In a multiemployer plan, when one employer fails, the benefit obligations are shifted to the surviving employers, who must bear the burden not only for current participants but also for the new non-sponsored retirees. For members of the Teamsters, the remaining employers include not just industrial employers but also participating local unions and affiliated health and welfare and pension plans. At a minimum, these remaining employers will bear the added burden of the vested benefits of the failed employer’s employees. Depending on required adjustments, their employees may suffer reduced future accruals, and the employers will likely be required to pay even higher contributions. If the failure creates an immediate funding deficiency, the remaining employers, even if they have an existing collective bargaining agreement, will likely be required to pay an excise tax on top of the increased contributions.

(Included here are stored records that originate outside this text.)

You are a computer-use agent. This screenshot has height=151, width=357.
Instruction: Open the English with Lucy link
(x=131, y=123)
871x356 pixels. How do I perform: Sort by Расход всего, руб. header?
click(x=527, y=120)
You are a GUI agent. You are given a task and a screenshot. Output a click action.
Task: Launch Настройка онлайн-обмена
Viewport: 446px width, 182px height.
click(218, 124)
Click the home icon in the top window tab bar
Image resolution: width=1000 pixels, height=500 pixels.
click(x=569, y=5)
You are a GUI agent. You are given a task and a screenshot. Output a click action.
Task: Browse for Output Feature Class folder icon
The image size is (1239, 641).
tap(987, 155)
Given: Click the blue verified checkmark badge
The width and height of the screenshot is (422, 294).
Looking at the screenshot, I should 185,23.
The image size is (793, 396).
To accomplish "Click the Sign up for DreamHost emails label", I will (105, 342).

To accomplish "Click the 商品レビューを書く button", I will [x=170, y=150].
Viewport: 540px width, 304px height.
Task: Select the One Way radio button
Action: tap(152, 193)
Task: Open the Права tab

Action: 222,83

Higher contributions and reduced benefits may prompt other employers to leave the plan, further reducing the number of active members and the contribution base, increasing the number of retirees and terminated vested members, and making the plan even more dependent on future investment returns and more unstable. In some situations, higher contributions will likely force remaining employers into bankruptcy, resulting in even more lost jobs. In the worst case, the failure of the primary plan will have a domino effect, leading to the failure of other plans in which these employers contribute and even more job losses.

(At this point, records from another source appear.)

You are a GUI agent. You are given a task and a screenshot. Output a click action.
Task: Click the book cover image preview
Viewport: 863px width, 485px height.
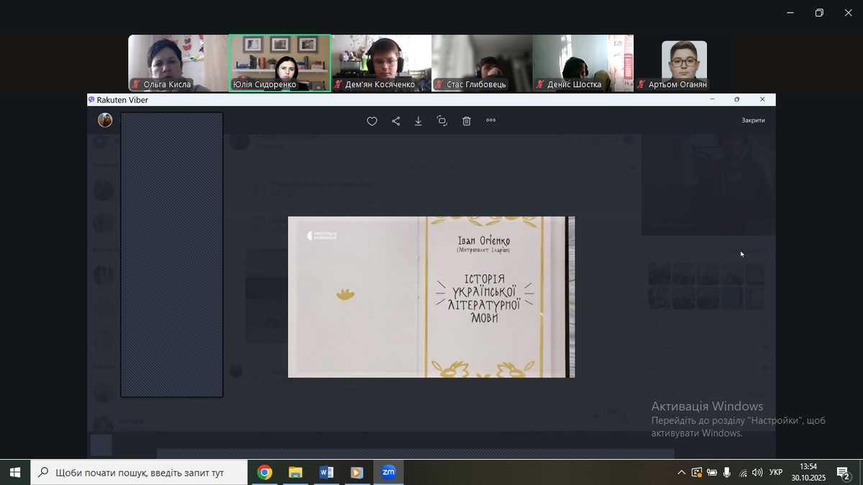(x=431, y=297)
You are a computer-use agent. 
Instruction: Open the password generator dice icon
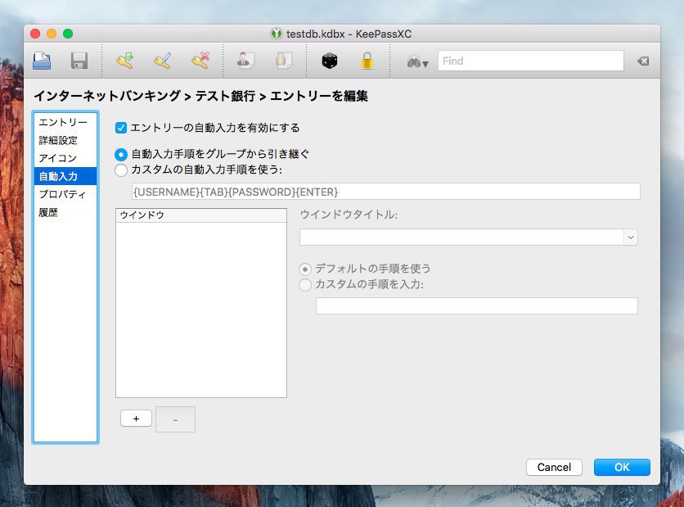(329, 61)
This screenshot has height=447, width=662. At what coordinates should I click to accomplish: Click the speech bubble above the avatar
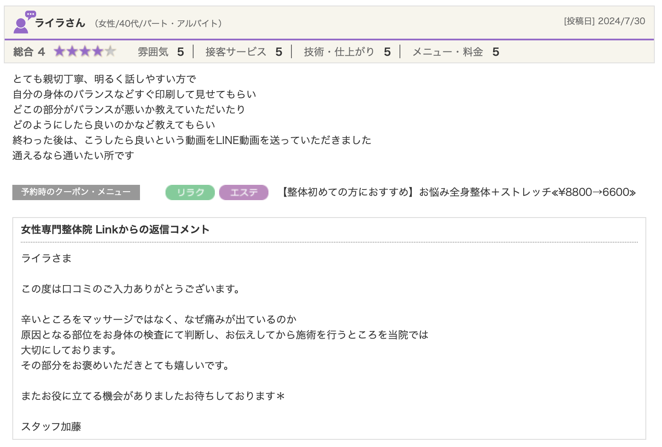click(31, 15)
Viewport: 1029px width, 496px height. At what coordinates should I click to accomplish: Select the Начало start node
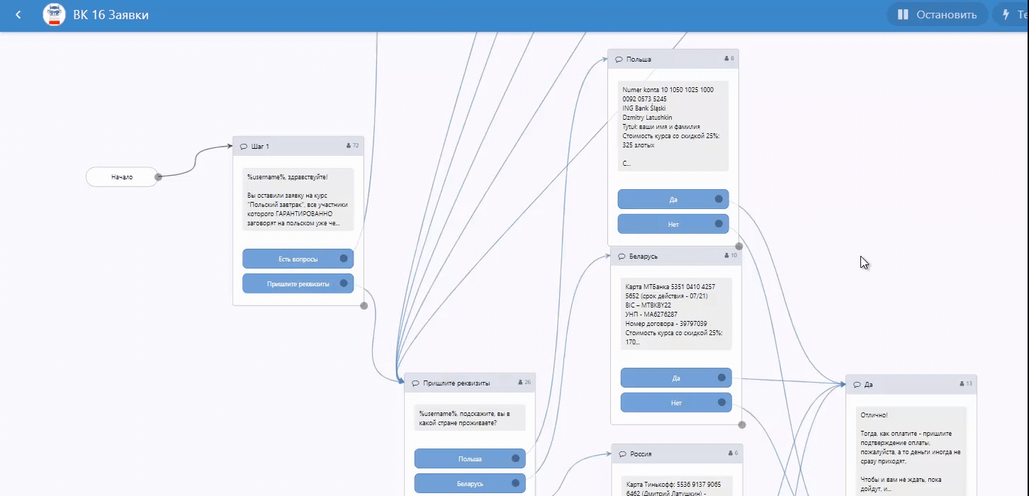(x=122, y=177)
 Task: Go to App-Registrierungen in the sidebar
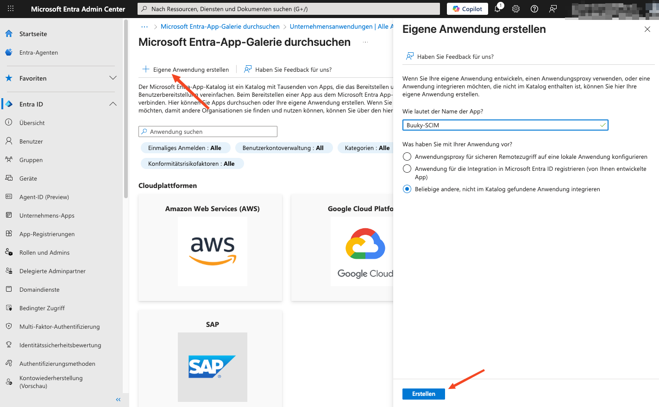[47, 234]
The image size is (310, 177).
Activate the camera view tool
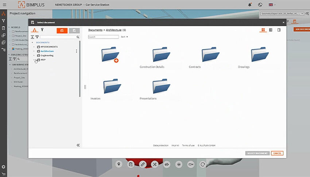(x=190, y=164)
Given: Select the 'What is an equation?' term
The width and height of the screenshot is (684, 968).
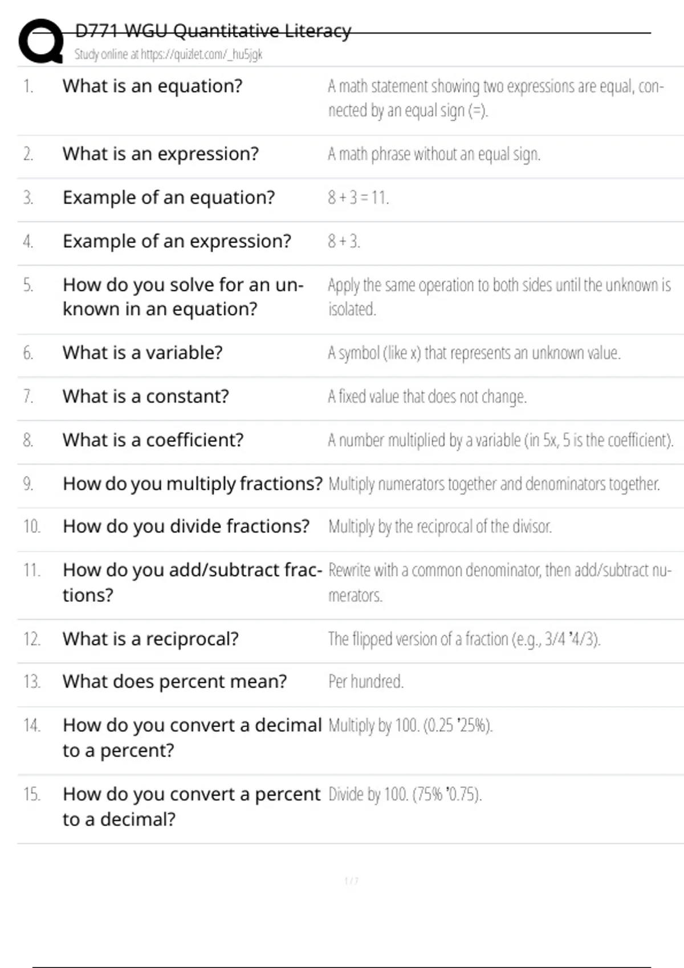Looking at the screenshot, I should [152, 86].
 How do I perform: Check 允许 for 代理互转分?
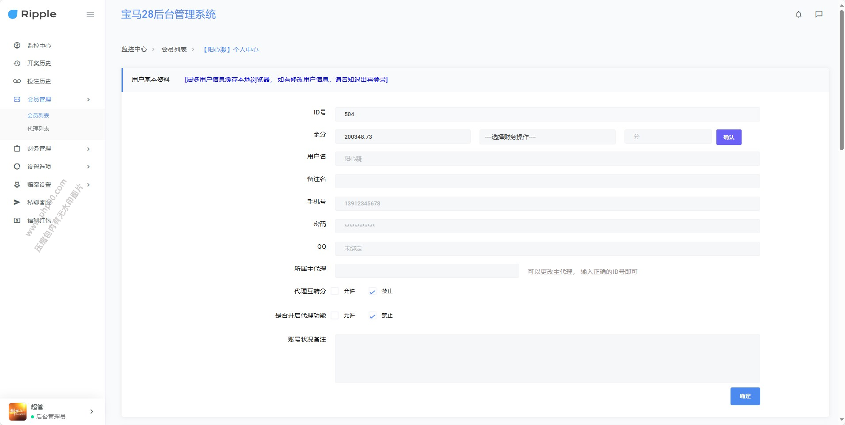[x=335, y=291]
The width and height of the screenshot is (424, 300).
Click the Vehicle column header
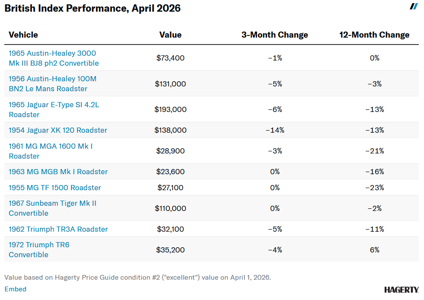click(23, 35)
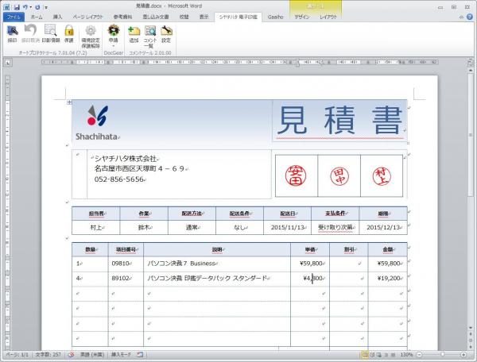This screenshot has width=477, height=362.
Task: Expand the 申請 dropdown in DocGear group
Action: coord(114,45)
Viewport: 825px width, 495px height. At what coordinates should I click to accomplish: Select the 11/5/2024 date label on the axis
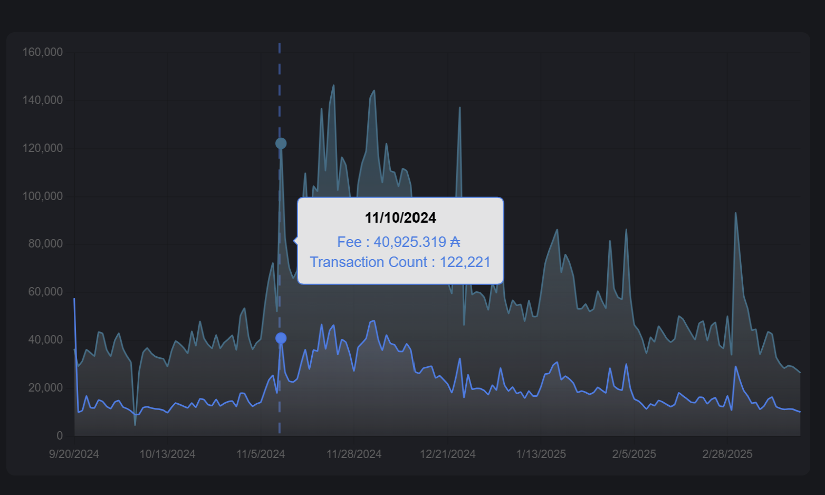[261, 454]
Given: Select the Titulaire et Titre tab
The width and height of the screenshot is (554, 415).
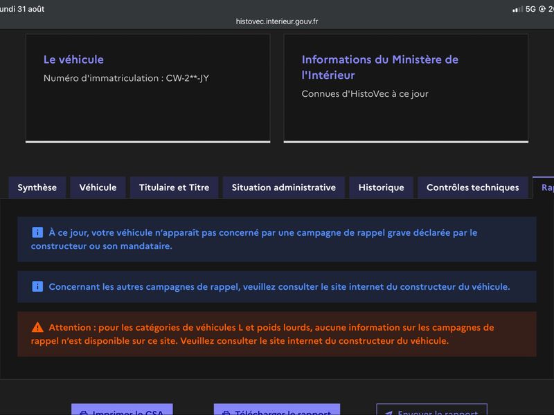Looking at the screenshot, I should pos(175,187).
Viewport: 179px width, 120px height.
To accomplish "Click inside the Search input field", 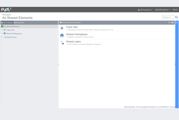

Having made roughly $3 billion in contributions to fund the pension benefits of retirees not affiliated with YRCW, the Company can no longer afford to continue to serve in its role as an involuntary surrogate for the PBGC. Self-help measures will not be enough. For the sake of our Teamster employees and retirees, we need help from the Congress this year to address the challenges facing the company and the multiemployer plans to which we have long provided support.

Proposed Legislative Solution

We very much appreciate the efforts by Representative Pomeroy and other Members to address the challenges faced by multiemployer plans and companies such as YRCW. In drafting legislation this year, we urge the Ways and Means Committee to--

* Update the “partitioning rules” of current law so that the PBGC would assume the pension obligations for non-sponsored retirees while the plans continue to support the participants of current employers;

* Provide a “fresh start” for multiemployer pension plans suffering from recent investment losses; and

* Provide tax relief to offset the financial burden that employers like YRCW have borne by acting as a surrogate PBGC in funding the pension obligations of non-sponsored retirees.

Thank you for your consideration.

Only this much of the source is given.